WHAT THIS TASK INVOLVES:
Report, in full, each line of the rows below that contains the word "accomplish".

Entries on finding words and elements:
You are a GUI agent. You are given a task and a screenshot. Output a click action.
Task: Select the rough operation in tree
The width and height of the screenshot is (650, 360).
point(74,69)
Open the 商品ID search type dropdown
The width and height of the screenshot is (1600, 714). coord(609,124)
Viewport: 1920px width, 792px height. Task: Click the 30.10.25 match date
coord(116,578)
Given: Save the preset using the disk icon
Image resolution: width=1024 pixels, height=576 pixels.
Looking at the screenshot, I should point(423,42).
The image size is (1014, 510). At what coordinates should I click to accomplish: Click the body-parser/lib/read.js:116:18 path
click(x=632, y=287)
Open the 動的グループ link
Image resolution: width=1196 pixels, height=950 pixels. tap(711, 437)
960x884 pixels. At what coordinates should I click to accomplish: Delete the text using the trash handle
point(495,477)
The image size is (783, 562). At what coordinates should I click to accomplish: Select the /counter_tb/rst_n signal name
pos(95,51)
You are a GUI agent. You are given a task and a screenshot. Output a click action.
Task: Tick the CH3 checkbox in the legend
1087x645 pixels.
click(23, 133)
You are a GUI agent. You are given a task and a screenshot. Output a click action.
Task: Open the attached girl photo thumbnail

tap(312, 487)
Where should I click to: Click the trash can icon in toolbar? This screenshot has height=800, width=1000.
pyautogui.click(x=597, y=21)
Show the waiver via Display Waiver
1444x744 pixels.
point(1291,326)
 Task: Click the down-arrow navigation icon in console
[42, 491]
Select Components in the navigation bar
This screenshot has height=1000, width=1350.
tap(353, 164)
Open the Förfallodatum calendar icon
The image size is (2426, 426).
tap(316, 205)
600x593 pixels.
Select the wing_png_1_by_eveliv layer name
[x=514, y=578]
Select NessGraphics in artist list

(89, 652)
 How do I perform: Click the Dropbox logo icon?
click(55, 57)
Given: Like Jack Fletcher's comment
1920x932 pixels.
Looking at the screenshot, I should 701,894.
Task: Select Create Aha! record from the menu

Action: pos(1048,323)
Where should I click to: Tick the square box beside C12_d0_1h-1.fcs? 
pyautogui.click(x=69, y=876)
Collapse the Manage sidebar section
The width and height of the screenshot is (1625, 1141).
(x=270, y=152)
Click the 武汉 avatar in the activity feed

FINISHED TASK:
The image size is (1014, 510). At what coordinates should I click to accomplish: Click the body-parser/lib/read.js:116:18 path
960x884 pixels. At what coordinates should I click to accomplish: Delete the text using the trash handle
The image size is (783, 562). At what coordinates should I click to accomplish: Select the /counter_tb/rst_n signal name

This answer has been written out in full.